Tricyclic antidepressants: (Major) Concomitant use of meperidine with tricyclic antidepressants (TCAs) may cause excessive sedation and somnolence. Limit the use of opioid pain medications with TCAs to only patients for whom alternative treatment options are inadequate. If concurrent use is necessary, reduce initial dosage and titrate to clinical response; use the lowest effective doses and minimum treatment durations. Also monitor patients for the emergence of serotonin syndrome or signs of urinary retention or reduced gastric motility. Discontinue all serotonergic agents and initiate symptomatic treatment if serotonin syndrome occurs. The concomitant use of opioids with other drugs that affect the serotonergic neurotransmitter system has resulted in serotonin syndrome. The concomitant use of anticholinergic drugs may increase the risk of urinary retention and/or severe constipation, which may lead to paralytic ileus.
Trifluoperazine: (Major) Phenothiazines can potentiate the CNS-depressant action of other drugs such as meperidine. Caution should be exercised during simultaneous use of these agents due to potential excessive CNS effects or additive hypotension.
Trihexyphenidyl: (Moderate) Monitor patients for signs of urinary retention or reduced gastric motility when meperidine is used concomitantly with an anticholinergic drug. The concomitant use of meperidine and anticholinergic drugs may increase risk of urinary retention and/or severe constipation, which may lead to paralytic ileus. Opiates increase the tone and decrease the propulsive contractions of the smooth muscle of the gastrointestinal tract. Prolongation of the gastrointestinal transit time may be the mechanism of the constipating effect.
Trimethobenzamide: (Moderate) The concurrent use of trimethobenzamide with other medications that cause CNS depression, like opiate agonists, may potentiate the effects of either trimethobenzamide or the opiate agonist.
Trimipramine: (Major) Concomitant use of meperidine with tricyclic antidepressants (TCAs) may cause excessive sedation and somnolence. Limit the use of opioid pain medications with TCAs to only patients for whom alternative treatment options are inadequate. If concurrent use is necessary, reduce initial dosage and titrate to clinical response; use the lowest effective doses and minimum treatment durations. Also monitor patients for the emergence of serotonin syndrome or signs of urinary retention or reduced gastric motility. Discontinue all serotonergic agents and initiate symptomatic treatment if serotonin syndrome occurs. The concomitant use of opioids with other drugs that affect the serotonergic neurotransmitter system has resulted in serotonin syndrome. The concomitant use of anticholinergic drugs may increase the risk of urinary retention and/or severe constipation, which may lead to paralytic ileus.
Triprolidine: (Moderate) Concomitant use of opioid agonists with triprolidine may cause excessive sedation and somnolence.
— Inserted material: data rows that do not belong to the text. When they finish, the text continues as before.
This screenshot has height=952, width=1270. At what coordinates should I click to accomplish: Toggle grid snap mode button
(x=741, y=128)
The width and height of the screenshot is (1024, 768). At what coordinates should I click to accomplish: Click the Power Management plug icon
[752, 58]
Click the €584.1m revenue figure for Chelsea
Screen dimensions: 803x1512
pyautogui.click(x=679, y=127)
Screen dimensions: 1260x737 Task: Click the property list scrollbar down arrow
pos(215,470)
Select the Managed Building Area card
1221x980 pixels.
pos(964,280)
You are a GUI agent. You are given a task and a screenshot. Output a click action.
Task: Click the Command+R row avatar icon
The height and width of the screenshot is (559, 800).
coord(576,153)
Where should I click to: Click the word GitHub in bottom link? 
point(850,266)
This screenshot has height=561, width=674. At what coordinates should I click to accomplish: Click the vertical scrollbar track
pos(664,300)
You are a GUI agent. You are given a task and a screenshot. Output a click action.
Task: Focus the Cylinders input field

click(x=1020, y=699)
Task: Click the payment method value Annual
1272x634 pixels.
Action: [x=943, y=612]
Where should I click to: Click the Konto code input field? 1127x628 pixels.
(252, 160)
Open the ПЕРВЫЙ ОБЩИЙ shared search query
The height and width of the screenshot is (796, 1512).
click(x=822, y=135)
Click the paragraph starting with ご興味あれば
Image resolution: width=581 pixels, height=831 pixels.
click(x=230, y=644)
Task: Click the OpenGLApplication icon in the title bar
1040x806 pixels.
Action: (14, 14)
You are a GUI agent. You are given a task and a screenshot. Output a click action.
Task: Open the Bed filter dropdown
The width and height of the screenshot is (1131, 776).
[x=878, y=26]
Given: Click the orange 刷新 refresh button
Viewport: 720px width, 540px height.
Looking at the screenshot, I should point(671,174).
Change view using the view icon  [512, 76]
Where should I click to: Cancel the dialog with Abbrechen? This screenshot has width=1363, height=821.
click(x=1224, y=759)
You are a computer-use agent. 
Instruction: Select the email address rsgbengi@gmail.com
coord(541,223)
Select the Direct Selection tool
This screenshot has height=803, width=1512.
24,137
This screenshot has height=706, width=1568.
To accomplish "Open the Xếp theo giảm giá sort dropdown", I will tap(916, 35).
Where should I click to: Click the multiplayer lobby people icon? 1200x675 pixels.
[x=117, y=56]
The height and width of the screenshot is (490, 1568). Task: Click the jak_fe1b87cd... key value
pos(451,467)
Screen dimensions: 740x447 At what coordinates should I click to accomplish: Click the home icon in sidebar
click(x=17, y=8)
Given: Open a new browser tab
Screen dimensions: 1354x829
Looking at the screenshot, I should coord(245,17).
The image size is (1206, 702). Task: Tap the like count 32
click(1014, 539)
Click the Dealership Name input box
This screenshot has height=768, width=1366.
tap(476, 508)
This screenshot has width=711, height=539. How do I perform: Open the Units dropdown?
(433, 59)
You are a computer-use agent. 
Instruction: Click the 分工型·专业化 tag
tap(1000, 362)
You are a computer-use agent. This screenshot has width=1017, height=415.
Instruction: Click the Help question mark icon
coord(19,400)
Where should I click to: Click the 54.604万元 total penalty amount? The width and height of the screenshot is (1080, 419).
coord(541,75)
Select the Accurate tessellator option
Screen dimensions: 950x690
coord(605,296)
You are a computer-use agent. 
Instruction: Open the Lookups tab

Limit the use of opioid pain medication with triprolidine to only patients for whom alternative treatment options are inadequate. If concurrent use is necessary, use the lowest effective doses and minimum treatment durations needed to achieve the desired clinical effect.
Trofinetide: (Moderate) Consider a reduced dose of meperidine with frequent monitoring for respiratory depression and sedation if concurrent use of trofinetide is necessary. If trofinetide is discontinued, meperidine plasma concentrations can decrease resulting in reduced efficacy and potential withdrawal syndrome in a patient who has developed physical dependence to meperidine. Meperidine is a substrate of CYP3A and trofinetide is a weak CYP3A inhibitor. Concomitant use with trofinetide can increase meperidine exposure resulting in increased or prolonged opioid effects including fatal respiratory depression, particularly when an inhibitor is added to a stable dose of meperidine.
Trospium: (Moderate) Monitor patients for signs of urinary retention or reduced gastric motility when trospium, an anticholinergic drug for overactive bladder, is used with opiate agonists. The concomitant use of these drugs together may increase risk of urinary retention and/or severe constipation, which may lead to paralytic ileus. Opiates increase the tone and decrease the propulsive contractions of the smooth muscle of the gastrointestinal tract. Prolongation of the gastrointestinal transit time may be the mechanism of the constipating effect. Both agents may also cause drowsiness or blurred vision, and patients should use care in driving or performing other hazardous tasks until the effects of the drugs are known.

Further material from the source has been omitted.